High Land Costs at Industrial Estates Putting Indonesia at a Disadvantage
October 30, 2013 Leave a comment
High Land Costs at Industrial Estates Putting Indonesia at a Disadvantage
By Tito Summa Siahaan on 9:56 am October 29, 2013.
Soaring land price in industrial estates puts the country at risk of losing out to its regional competitors, an Industry Ministry official said.
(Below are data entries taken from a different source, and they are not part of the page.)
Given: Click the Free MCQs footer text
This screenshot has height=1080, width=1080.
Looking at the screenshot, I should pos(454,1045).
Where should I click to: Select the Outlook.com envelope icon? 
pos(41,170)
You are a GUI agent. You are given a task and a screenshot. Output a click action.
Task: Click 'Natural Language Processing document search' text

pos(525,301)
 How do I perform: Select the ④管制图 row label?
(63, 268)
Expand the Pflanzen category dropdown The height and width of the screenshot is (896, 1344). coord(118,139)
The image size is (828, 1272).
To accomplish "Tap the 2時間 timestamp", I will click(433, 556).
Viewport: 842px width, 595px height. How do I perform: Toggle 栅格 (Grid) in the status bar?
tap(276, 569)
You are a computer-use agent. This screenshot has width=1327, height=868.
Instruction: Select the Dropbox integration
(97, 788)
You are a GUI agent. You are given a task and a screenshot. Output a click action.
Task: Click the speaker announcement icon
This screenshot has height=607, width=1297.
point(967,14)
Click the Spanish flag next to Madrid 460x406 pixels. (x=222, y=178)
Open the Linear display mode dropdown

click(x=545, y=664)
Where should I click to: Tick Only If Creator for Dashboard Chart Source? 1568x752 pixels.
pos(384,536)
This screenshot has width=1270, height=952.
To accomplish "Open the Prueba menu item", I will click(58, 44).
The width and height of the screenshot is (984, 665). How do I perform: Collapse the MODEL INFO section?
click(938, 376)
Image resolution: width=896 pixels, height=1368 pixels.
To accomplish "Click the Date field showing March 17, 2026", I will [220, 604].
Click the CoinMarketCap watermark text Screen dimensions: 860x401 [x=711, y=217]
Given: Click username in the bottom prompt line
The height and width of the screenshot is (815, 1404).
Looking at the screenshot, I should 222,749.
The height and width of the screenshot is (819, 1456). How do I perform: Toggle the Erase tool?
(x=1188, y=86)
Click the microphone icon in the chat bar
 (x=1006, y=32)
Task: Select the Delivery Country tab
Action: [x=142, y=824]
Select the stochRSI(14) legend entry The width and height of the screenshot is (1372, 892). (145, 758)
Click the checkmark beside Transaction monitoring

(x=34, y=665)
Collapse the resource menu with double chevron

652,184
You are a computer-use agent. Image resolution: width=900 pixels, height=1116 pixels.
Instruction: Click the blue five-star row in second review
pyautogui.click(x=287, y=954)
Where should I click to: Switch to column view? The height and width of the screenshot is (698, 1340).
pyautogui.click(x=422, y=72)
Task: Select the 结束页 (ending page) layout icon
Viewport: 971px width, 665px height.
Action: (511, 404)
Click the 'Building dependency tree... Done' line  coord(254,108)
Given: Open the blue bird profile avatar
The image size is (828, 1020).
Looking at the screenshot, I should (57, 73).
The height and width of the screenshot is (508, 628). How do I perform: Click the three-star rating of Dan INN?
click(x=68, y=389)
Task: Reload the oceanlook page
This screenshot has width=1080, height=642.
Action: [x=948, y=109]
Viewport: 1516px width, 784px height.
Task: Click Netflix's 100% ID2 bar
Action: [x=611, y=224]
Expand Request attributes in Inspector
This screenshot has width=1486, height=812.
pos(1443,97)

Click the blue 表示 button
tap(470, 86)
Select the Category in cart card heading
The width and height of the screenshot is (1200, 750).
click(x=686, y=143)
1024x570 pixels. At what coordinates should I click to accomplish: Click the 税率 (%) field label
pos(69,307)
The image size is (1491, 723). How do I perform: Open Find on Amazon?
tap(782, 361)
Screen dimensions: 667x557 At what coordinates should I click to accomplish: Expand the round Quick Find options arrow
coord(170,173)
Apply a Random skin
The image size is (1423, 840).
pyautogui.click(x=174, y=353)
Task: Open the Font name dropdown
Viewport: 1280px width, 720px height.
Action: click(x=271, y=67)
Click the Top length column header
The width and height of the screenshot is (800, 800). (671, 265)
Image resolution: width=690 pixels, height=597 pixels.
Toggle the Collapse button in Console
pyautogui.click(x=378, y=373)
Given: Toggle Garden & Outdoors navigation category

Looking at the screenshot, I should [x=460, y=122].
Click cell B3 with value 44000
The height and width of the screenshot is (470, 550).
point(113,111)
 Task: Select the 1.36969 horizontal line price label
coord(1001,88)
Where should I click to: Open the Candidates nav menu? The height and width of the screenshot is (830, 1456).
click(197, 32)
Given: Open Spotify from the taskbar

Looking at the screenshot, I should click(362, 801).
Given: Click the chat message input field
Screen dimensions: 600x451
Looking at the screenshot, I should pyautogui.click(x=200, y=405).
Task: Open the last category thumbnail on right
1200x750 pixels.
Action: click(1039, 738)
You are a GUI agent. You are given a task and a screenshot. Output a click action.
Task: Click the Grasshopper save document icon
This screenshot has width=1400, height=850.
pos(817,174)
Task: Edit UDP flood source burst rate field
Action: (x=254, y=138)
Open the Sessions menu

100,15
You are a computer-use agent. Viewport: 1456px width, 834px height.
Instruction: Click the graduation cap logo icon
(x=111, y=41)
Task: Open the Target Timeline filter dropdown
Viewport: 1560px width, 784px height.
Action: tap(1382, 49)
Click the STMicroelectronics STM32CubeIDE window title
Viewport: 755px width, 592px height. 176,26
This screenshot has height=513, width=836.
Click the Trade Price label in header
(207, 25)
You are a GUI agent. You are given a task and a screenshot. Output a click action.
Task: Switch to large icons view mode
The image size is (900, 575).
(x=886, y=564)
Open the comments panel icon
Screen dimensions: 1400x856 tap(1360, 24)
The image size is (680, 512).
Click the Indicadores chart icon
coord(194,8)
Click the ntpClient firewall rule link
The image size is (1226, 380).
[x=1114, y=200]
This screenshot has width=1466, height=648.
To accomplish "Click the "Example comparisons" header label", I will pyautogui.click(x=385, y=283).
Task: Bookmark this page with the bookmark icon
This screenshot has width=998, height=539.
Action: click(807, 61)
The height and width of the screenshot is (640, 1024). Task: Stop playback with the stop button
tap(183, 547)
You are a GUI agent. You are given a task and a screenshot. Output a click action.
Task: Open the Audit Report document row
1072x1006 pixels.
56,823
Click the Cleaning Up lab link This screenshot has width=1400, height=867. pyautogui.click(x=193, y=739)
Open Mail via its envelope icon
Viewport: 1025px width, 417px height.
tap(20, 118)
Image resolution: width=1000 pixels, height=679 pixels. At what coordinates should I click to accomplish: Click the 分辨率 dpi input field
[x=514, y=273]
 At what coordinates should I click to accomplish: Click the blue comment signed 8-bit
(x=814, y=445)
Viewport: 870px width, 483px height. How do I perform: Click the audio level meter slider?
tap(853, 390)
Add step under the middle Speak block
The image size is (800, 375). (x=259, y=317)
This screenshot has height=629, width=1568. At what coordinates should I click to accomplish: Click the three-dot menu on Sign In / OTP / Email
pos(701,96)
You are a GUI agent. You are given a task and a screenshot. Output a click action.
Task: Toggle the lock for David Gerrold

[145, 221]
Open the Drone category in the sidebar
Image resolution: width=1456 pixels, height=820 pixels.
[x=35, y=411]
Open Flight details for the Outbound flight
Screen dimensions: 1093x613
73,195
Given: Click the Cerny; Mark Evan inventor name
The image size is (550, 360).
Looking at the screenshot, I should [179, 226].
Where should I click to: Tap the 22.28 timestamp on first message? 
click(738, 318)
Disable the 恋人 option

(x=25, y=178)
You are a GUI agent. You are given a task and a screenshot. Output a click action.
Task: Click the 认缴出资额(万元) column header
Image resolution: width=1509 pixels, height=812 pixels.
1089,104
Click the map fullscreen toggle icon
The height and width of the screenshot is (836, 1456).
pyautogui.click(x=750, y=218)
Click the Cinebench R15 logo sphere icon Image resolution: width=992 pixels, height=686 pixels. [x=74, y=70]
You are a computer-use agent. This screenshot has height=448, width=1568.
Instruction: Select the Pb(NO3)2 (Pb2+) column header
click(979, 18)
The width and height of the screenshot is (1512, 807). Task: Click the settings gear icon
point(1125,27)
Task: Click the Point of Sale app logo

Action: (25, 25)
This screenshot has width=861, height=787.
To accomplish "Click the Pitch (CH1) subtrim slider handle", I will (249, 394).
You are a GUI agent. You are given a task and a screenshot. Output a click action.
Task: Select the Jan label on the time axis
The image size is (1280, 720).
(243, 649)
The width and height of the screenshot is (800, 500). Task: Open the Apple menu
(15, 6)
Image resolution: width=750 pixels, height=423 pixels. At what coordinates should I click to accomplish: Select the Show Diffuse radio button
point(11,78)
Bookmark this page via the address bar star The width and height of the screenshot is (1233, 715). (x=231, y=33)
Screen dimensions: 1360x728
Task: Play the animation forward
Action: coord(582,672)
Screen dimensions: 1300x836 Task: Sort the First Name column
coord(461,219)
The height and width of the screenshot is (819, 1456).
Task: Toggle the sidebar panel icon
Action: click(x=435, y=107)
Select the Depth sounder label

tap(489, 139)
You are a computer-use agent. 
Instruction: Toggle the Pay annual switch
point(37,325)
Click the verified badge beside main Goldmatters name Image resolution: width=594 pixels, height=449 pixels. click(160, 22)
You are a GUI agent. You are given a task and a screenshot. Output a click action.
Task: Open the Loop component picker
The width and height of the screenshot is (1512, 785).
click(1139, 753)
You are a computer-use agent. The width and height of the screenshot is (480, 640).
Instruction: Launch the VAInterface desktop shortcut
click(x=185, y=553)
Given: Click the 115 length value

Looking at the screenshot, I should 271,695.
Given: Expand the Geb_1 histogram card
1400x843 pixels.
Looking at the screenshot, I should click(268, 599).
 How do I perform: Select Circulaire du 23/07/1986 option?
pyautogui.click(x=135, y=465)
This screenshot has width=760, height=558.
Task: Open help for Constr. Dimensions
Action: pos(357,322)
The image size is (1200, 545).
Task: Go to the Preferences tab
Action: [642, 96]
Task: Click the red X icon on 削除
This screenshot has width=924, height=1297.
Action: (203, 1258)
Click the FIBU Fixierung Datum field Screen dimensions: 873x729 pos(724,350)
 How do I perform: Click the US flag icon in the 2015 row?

Dedi Mulyadi, director general for industrial zoning and development at the Industry Ministry, said that land price in industrial estates in Indonesia was among the highest in the region. “A square meter of land in industrial estate in Bekasi and Karawan was priced at $191, higher than Bangkok’s $119 and Manila’s $52 to $102,” Dedi said on Monday.Such conditions mean that opening a new factory in Indonesia’s industrial estates is not attractive enough for foreign investors.
“The main reason why the available space in industrial estates continues to be filled is because Indonesia’s strong domestic demand, ” Dedi said.
While the high land price is mainly attributed to the soaring demand amid insufficient space, Dedi said that the lack of government’s involvement in industrial estate development also played a part.
“In those countries, the land price can be managed due to strong government involvement,” he added. “The government must increase its share in industrial estate [development],” Dedi said, adding that both local and central governments only make up for 6 percent of the existing industrial space of 30,000 hectares.
He pointed out that in many countries across the region, the government’s involement in industrial estates was much higher. In Malaysia, the government controls 78 percent of industrial estates, while the Thai government makes up for 48 percent of available industrial estates in that country.
Dedi cited lack of coordination and flexibility of the regional government to expand beyond its border as main reasons.
“Many of the established state industrial estate operators are owned by regional governments, so when it comes to expansion moving their traditional border was out of the question,” he added. “We do have the money to spend on industrial estate development. This year alone, the Industry Ministry budget is Rp 3 trillion [$277 million[.”
The Industry Ministry estimated that goods produced from industrial estates generated exports valued at $52 billion a year, or 41 percent of the country’s non-oil and gas export by value. Last year, a total of Rp 29.9 trillion in domestic investment and $7.06 billion in foreign direct investment was being funneled to industrial estate across the country, mainly in the Greater Jakarta Area. The government collected around $938 million in revenue from industrial estates alone.